48Vorliegend hat der Kläger das Fahrzeug gemäß dem Protokoll der mündlichen Verhandlung vom 04.06.2012 am 20.10.2011 (gemeint war wohl 20.11.2012) verkauft, also unmittelbar nach Ablauf der bis zum 18.11.2011 der Beklagten zu 3) gesetzten Frist zur Schadensregulierung.
49Auch die Art des beteiligten Fahrzeugs des Klägers ist typisch für einen provozierten Unfall, denn regelmäßig verunfallen bei provozierten oder fingierten Unfällen alte, hochpreisige Fahrzeuge mit hoher Laufleistung und diversen Vorschäden (insbesondere auch im jetzt betroffenen Bereich), da bei diesen die veranschlagten Reparaturkosten von den Gutachtern besonders hoch angesetzt werden. Bei dem Fahrzeug des Klägers handelt es sich um ein älteres Fahrzeug der Luxusklasse, nämlich um einen Mercedes 320 CLK/ Avandgarde, Erstzulassung 19.01.2000, mit einem Kilometerstand von 159272 km.

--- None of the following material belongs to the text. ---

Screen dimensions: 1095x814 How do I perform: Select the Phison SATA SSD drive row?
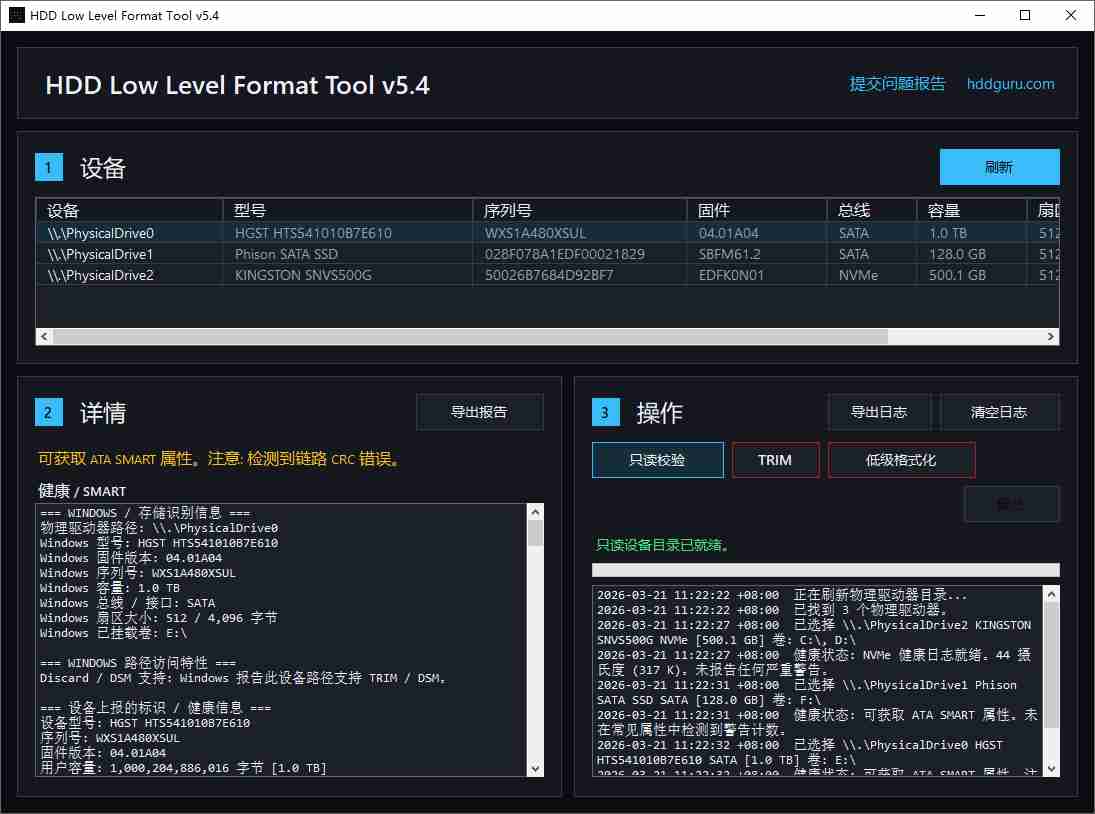[x=300, y=253]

50Als weiteres Indiz für das Vorliegen eines provozierten Unfalls wertet das Gericht im Streitfall zudem das bestehende Missverhältnis zwischen den damaligen Einkommensverhältnissen des Klägers und der Unterhaltung eines Fahrzeugs der Luxusklasse (vgl. OLG Brandenburg, Urt. v. 18.12.2008 – 12 U 152/08). Zum Zeitpunkt des Unfalles war er unstreitig arbeitslos und bezog Arbeitslosengeld II. Dennoch leistete er sich ein in der Anschaffung und Unterhalt teures Fahrzeug und erwarb – gemäß seiner Einlassung – nach dem Unfall als Ersatzwagen erneut ein vergleichbares Fahrzeug der Luxusklasse.

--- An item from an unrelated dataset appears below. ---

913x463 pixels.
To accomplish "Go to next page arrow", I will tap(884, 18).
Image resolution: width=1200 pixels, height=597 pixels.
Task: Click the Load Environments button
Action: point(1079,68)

51Auch wenn jedes dieser dargestellten Beweiszeichen für sich gesehen nicht ausreichen würde, den Vorwurf der vorsätzlichen Herbeiführung eines Verkehrsunfalls zwecks Gewinnerzielung zu beweisen, so führen sie doch in ihrer Gesamtheit betrachtet dazu, dass das Gericht es als erwiesen ansieht, dass der Kläger den Unfall mit Wissen und Wollen vorsätzlich herbeigeführt hat. Ob der Unfall auch mit Billigung des Beklagten zu 1) und/oder des Beklagten zu 2) geschah, braucht vorliegend nicht entschieden zu werden.
52Die Nebenentscheidungen beruhen auf §§ 91 I, 708 Nr. 11, 711 ZPO.
53Der Streitwert wird auf 9.470,48 EUR festgesetzt.